2020 has undoubtedly been a year for the history books. It started off with a war scare, when American-Iranian tensions flared after President Trump ordered the assassination of General Qasem Soleimani. We were so terrified of a Third World War breaking out that my generation coped in the only way it understands: a flurry of memes filling our Instagram feeds from head to toe. Meanwhile, the world had already begun to go downhill in a far uglier way. On New Year’s Eve, of all days, a small outbreak of a novel coronavirus was announced in Wuhan, China. This would grow into the COVID-19 pandemic, the worst outbreak of any pathogen since the Spanish Flu in 1918, delving our world even deeper into chaos than we could have ever foreseen. Now we’re five months into our indefinite quarantine, wishing we could turn back time.

It wouldn’t be truthful to say we went into this year with an optimistic attitude. We live in an era with the most controversial president in American history. We’ve experienced record breaking levels of partisan gridlock, polarization, and Trump’s impeachment only added to those tensions. Our nation is being pulled apart at the seams. This level of division in American culture is unheard of, yet politicians and pundits have decided to foster and normalize it. It has been a nonstop state of tension. But it keeps getting worse. In the midst of trade wars and social tensions, more people began to realize how our world is failing, and many came to face the grim reality of our dying planet. It wasn’t looking very bright. Despite all this adversity, we thought we would have a clean slate. It wasn't just a new year; it was a new decade. We celebrated the chance of a better world unknowing of what was to come. Little did we know how bad things could truly get.
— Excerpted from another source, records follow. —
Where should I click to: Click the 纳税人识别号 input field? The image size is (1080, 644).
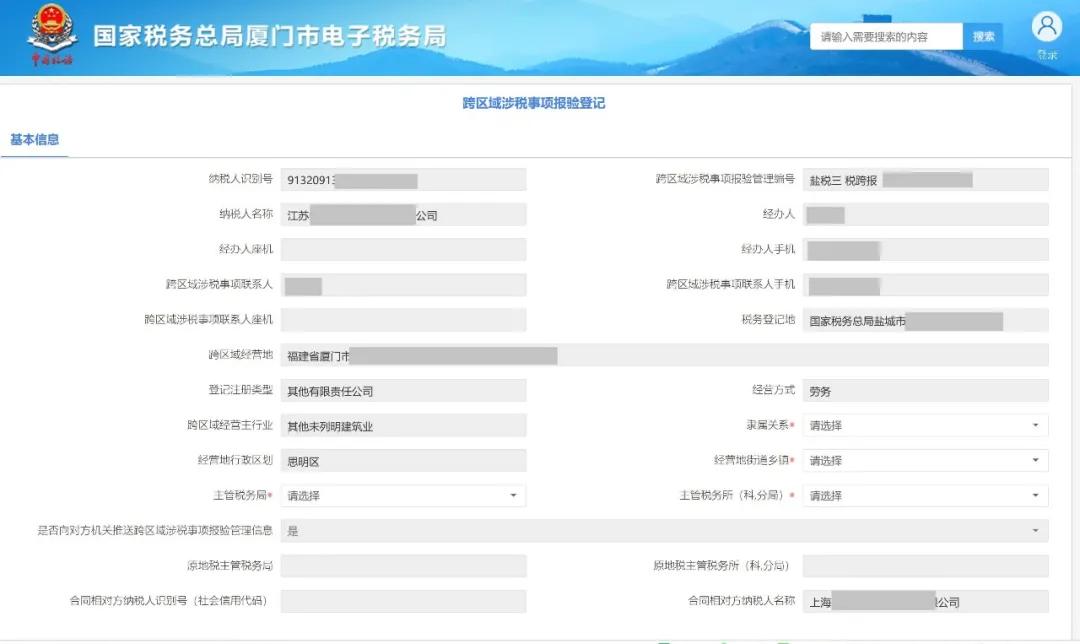coord(403,179)
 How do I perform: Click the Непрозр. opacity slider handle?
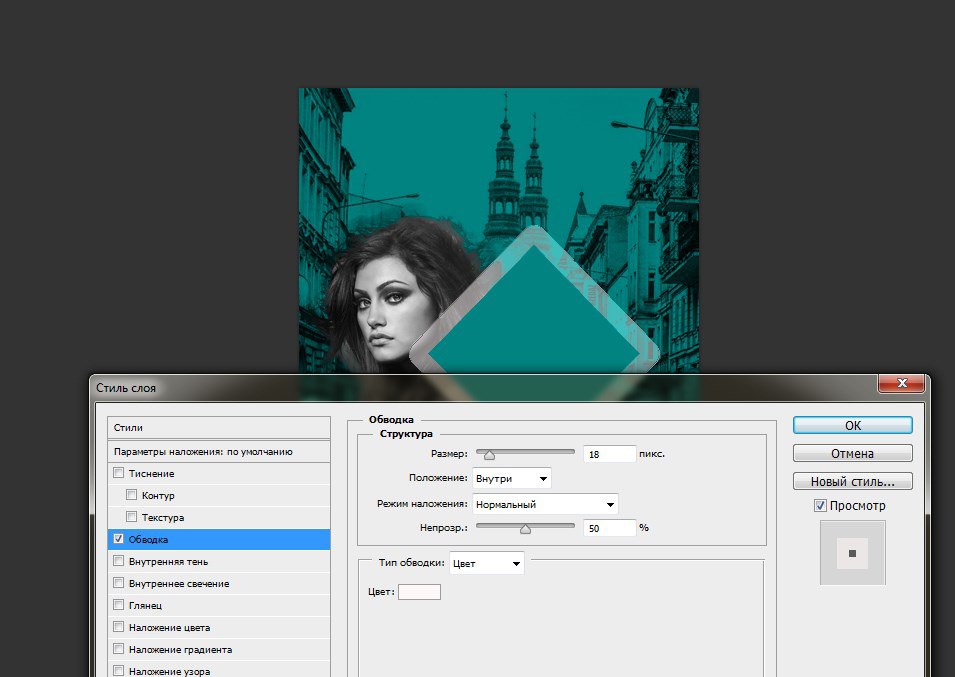pyautogui.click(x=525, y=529)
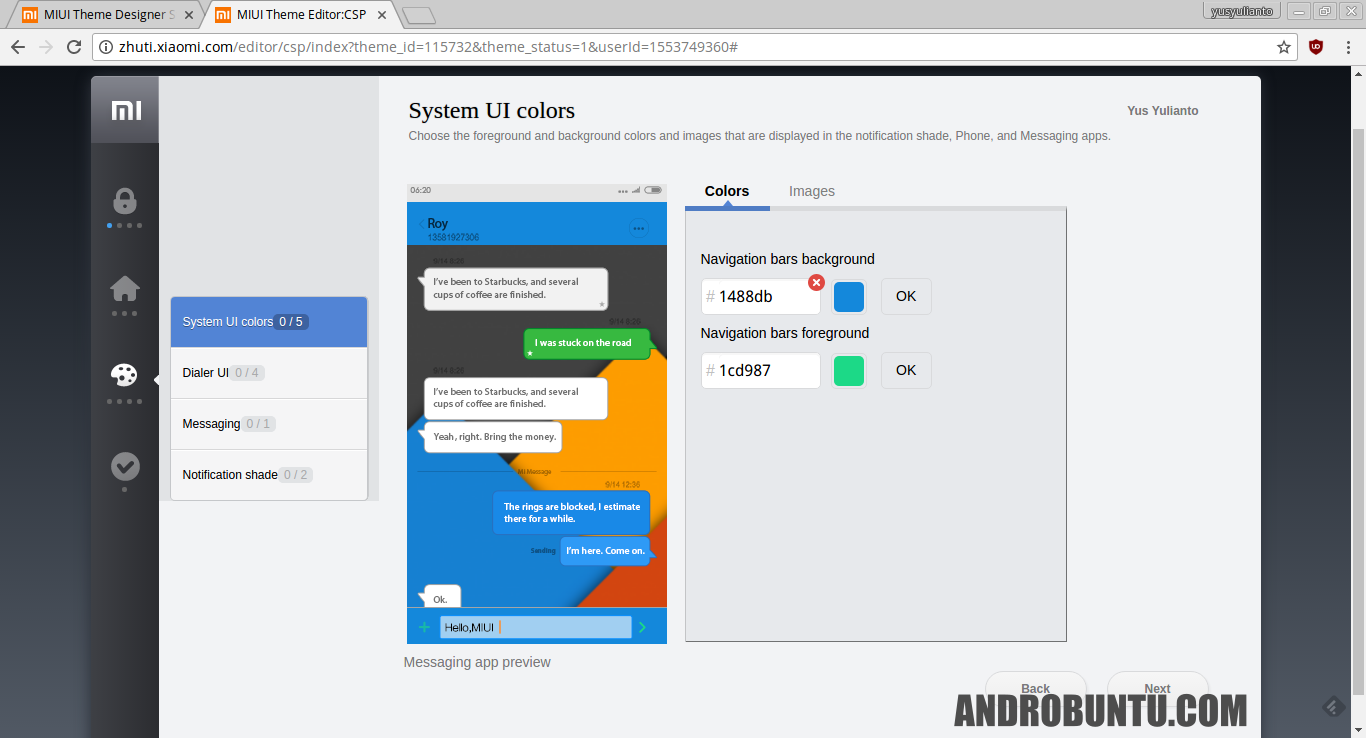Open the lock screen section icon

point(125,201)
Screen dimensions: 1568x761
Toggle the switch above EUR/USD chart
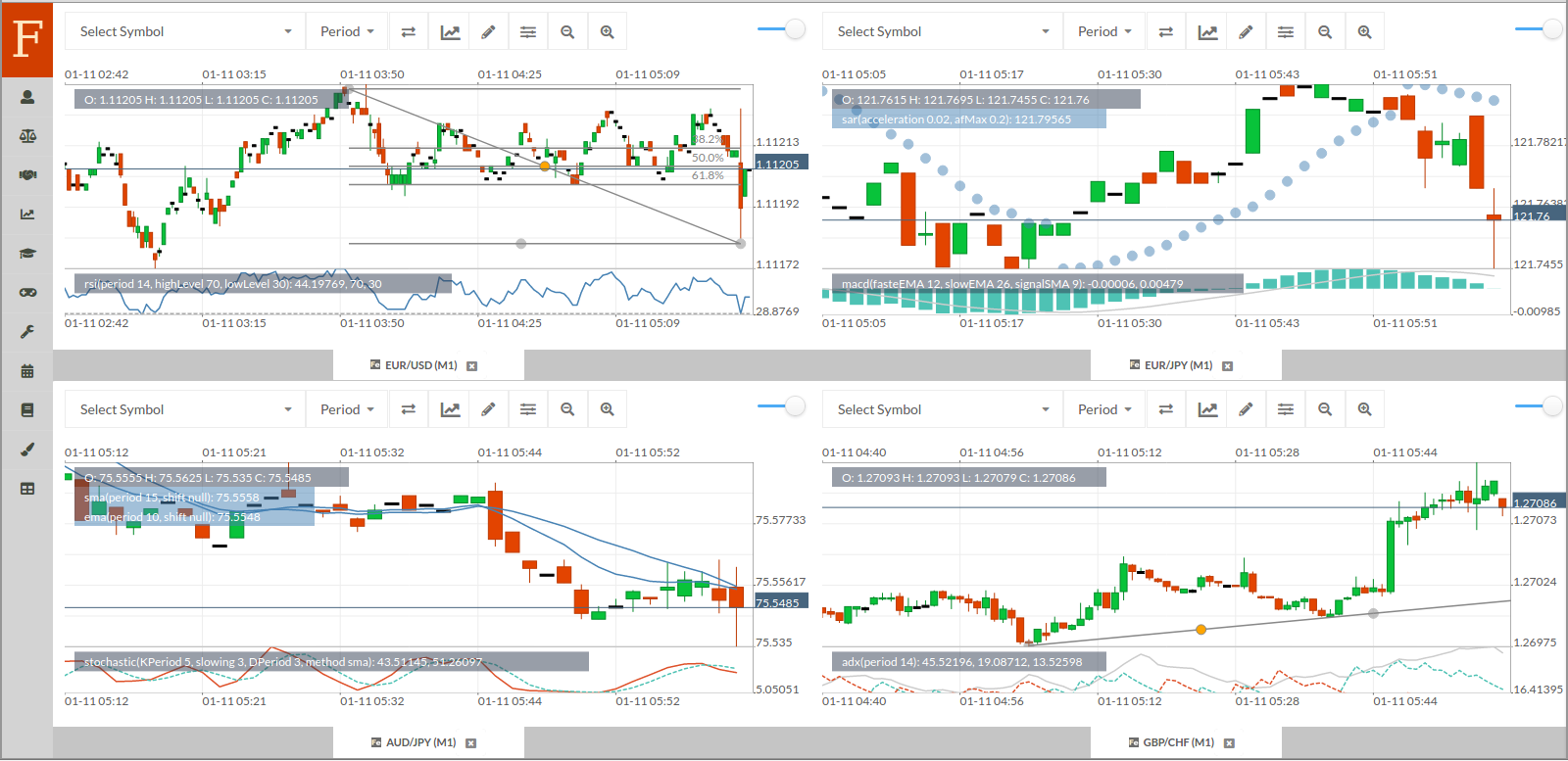(782, 29)
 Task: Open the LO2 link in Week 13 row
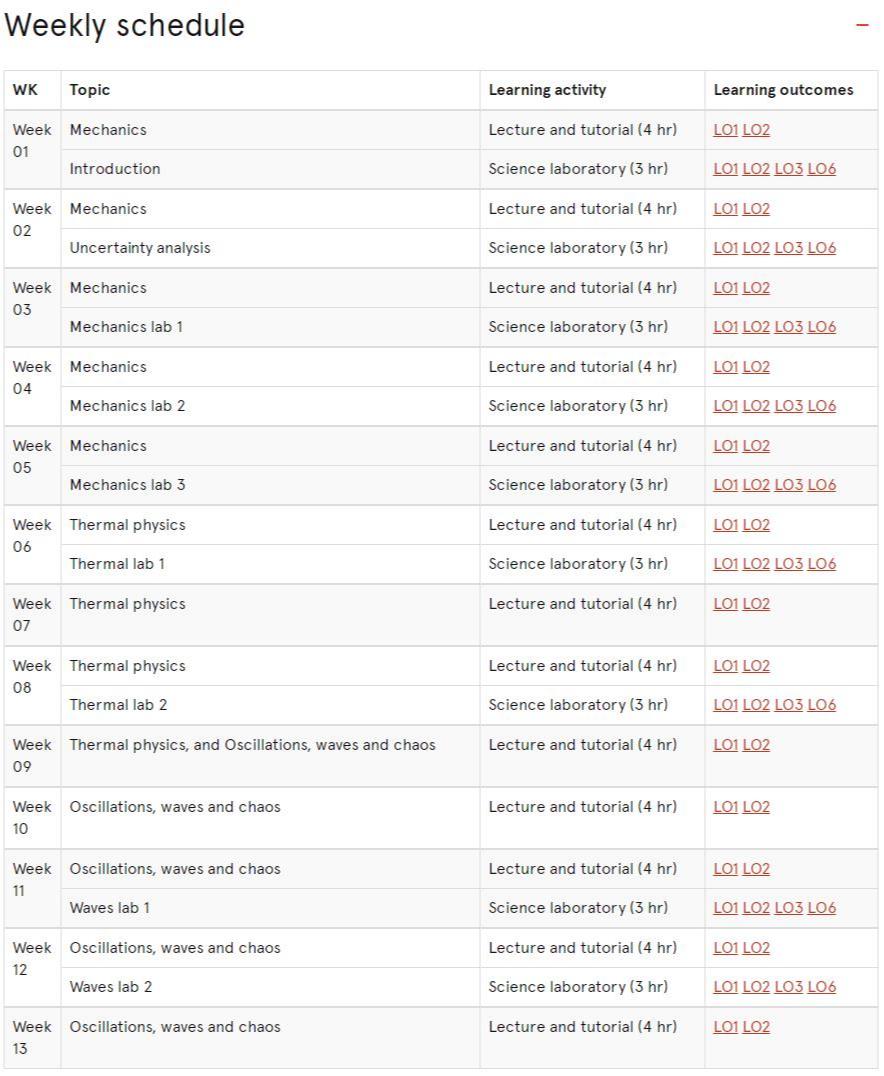(x=756, y=1027)
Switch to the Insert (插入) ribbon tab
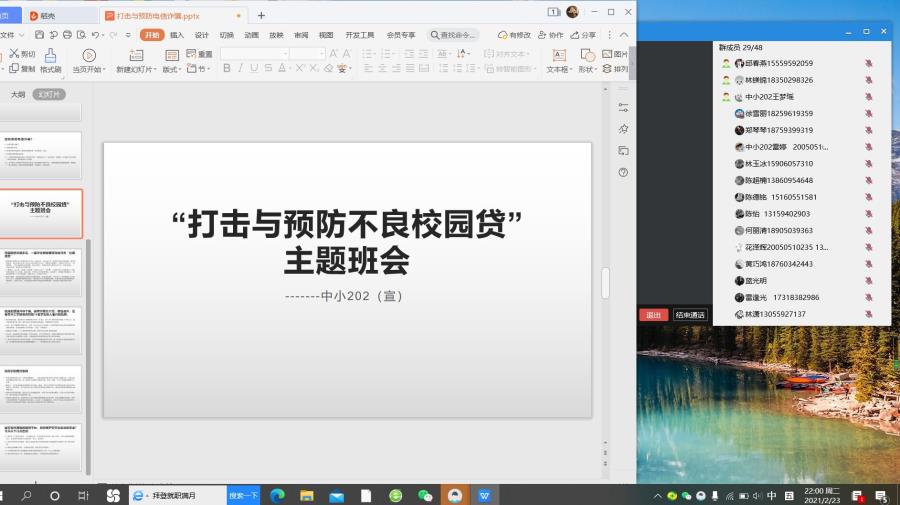 pos(177,35)
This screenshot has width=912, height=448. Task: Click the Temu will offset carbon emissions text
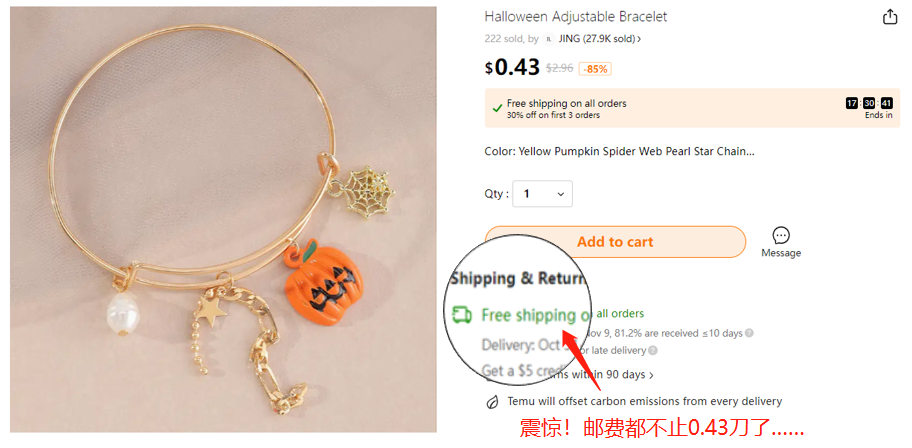click(x=644, y=401)
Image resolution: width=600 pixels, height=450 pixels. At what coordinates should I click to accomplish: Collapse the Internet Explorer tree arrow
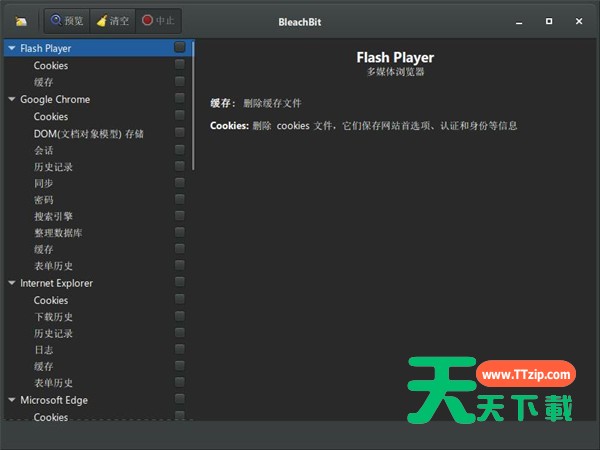tap(11, 283)
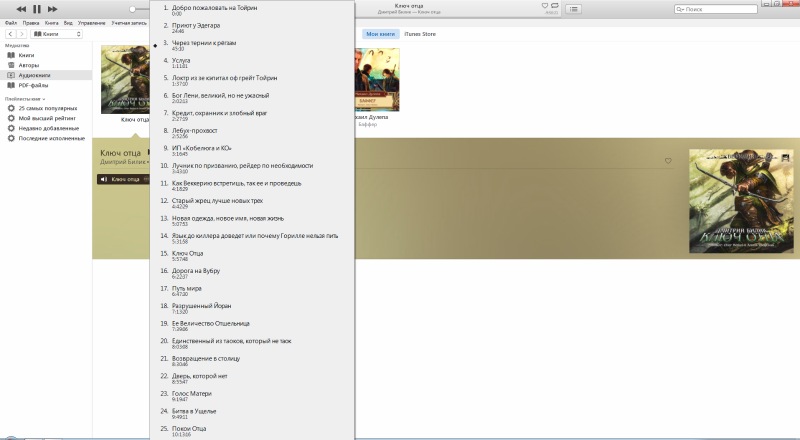Select Аудиокниги in the sidebar
The width and height of the screenshot is (800, 440).
[x=34, y=75]
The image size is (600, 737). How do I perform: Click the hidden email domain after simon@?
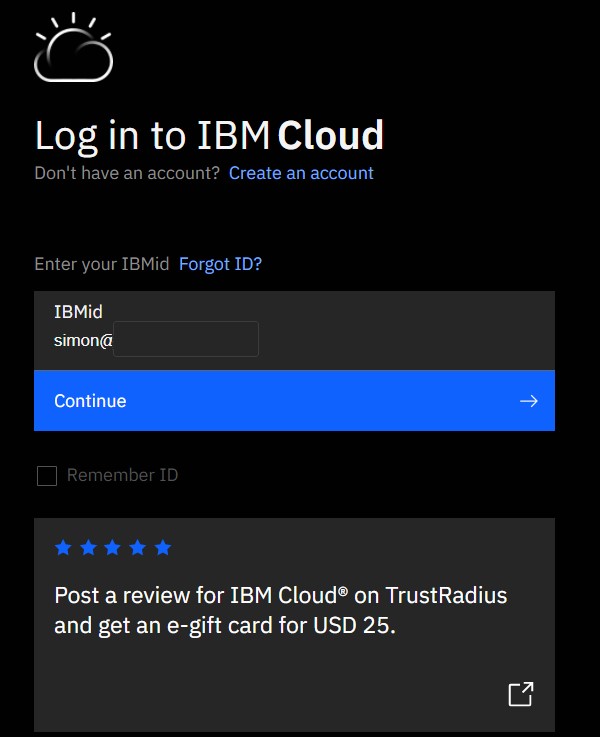pyautogui.click(x=186, y=339)

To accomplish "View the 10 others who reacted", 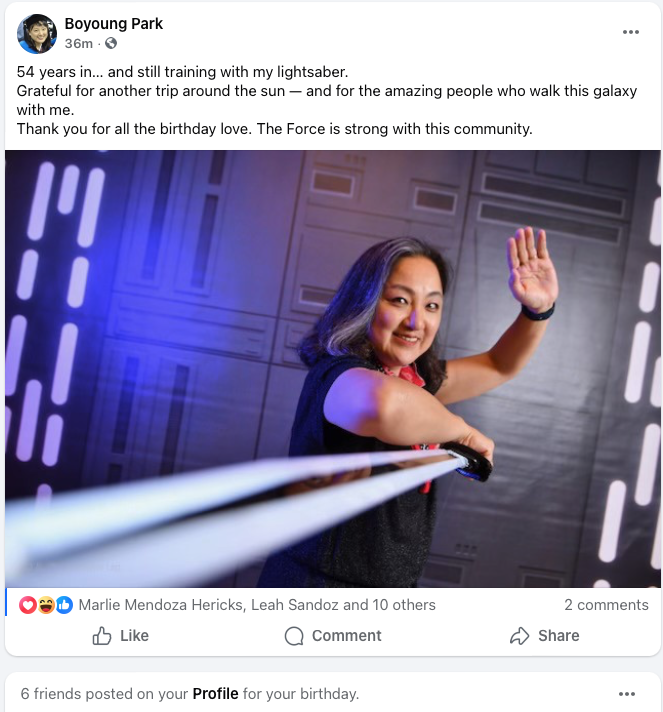I will pyautogui.click(x=404, y=605).
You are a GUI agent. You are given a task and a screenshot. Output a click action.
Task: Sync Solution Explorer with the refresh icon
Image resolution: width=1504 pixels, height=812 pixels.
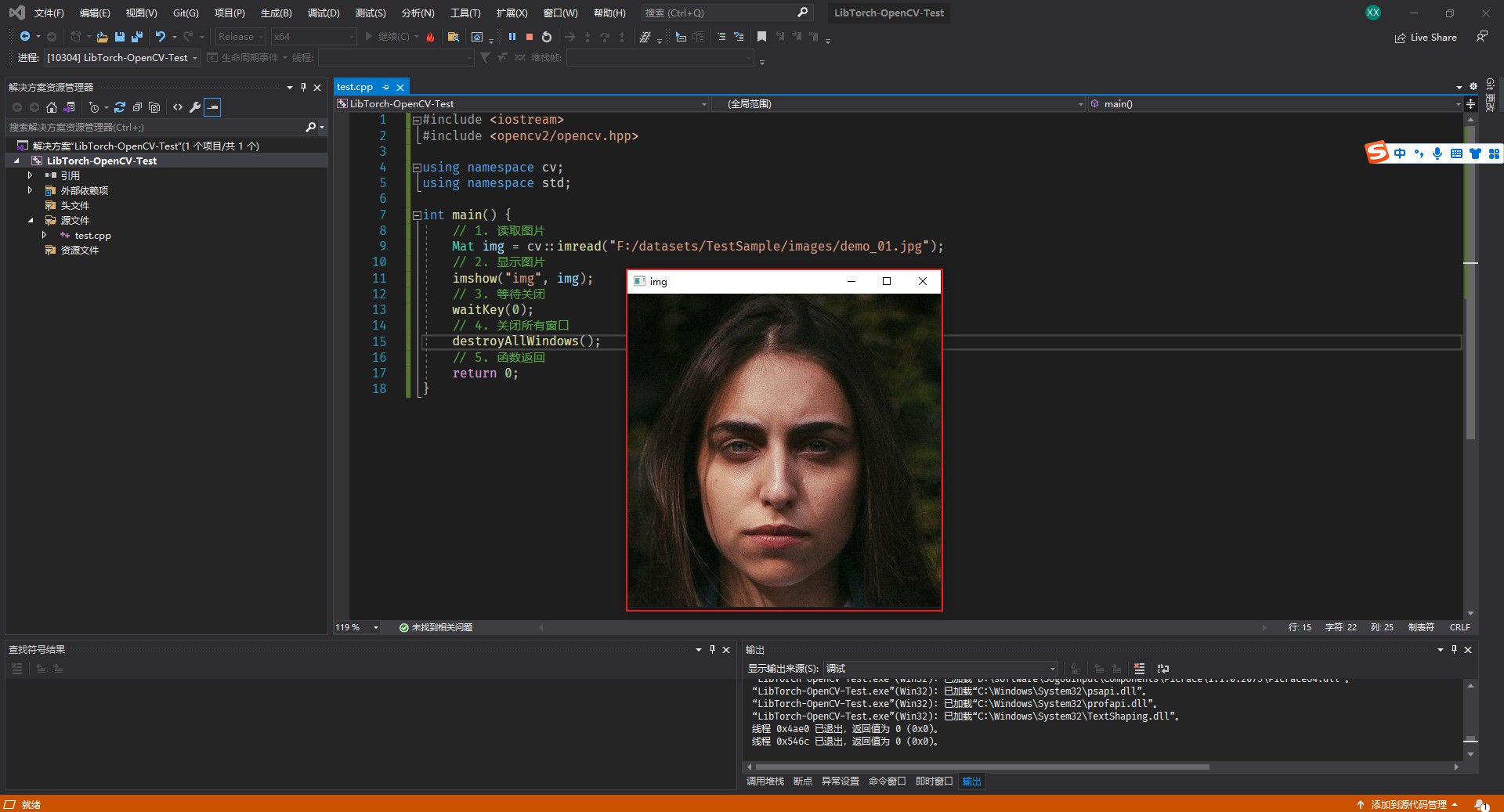tap(120, 107)
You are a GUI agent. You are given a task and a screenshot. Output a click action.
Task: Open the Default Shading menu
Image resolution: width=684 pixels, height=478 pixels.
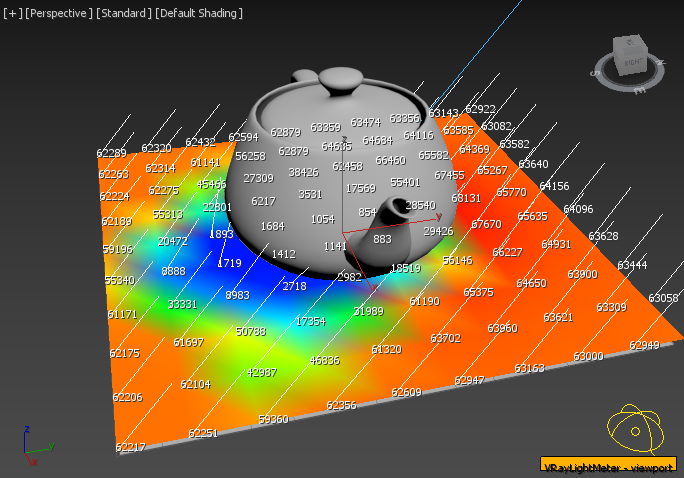(x=199, y=13)
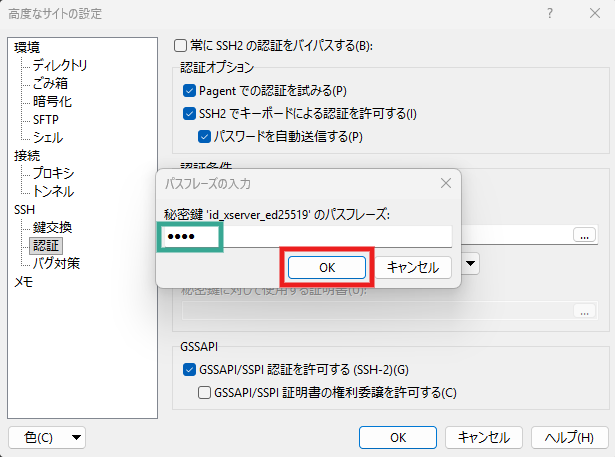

There has been a snowball effect of sorts this year. We constantly face new challenges, especially with the virus and domestic tensions. Following the lockdown and the largest economic collapse since the Great Depression, our society was on edge, nearing a breaking point. The widely publicized videos of the brutal murders of Ahmaud Arbery and George Floyd, among countless other victims, helped bring the issue of institutional racism to the forefront of national politics. Protests have gone on for months at this point, including many I attended myself. It was quite moving to see so many people uniting for such an important cause, and more Americans have begun to confront the reality of racial inequality. The protests against police brutality and militarization have been countered with police brutality, which is pretty hypocritical if you ask me (and millions of other Americans). We’ve reached the brink of fascism, with federal agents deployed in Portland, among other cities, to test executive power. The political landscape of 2020 has been shaped by these controversies and the government's failure to respond to the ongoing pandemic. The media has fanned the flames, with political pundits on major cable news networks polarizing the population. Even Jeff Zucker, president of CNN, has admitted that “the idea of politics as sport is undeniable, and we … approached it that way.” Partisanship has become a priority over anything else, even policy. The near indistinguishable “left” and right have been at each other’s necks nonstop. This is all leading to one of the most consequential elections in American history. We’re stuck between a racist, fascist, failure of a president or an incompetent establishment politician with a failing memory. There doesn’t seem to be much hope either way for America, and our failed system has become the status quo.

That’s just been the running theme the whole year: hopelessness. It has even become a running joke that the next month will always hold something in store unimaginably worse than the last. There has been a point of complete desensitization for most of us, especially younger generations. We fight to improve our nation and our world, yet subconsciously accept this downward spiral. It has been one of the longest, most stressful years in our lives, with no end in sight. One can only hope that there is light at the end of this tunnel and come out of this year alive and hopefully thriving. But I doubt it, the Mayans just seemed to have misspelled the year of the apocalypse. Maybe 2021 will make 2020 look like the year of our lives. As citizens of the world, we can only hope this isn’t the case.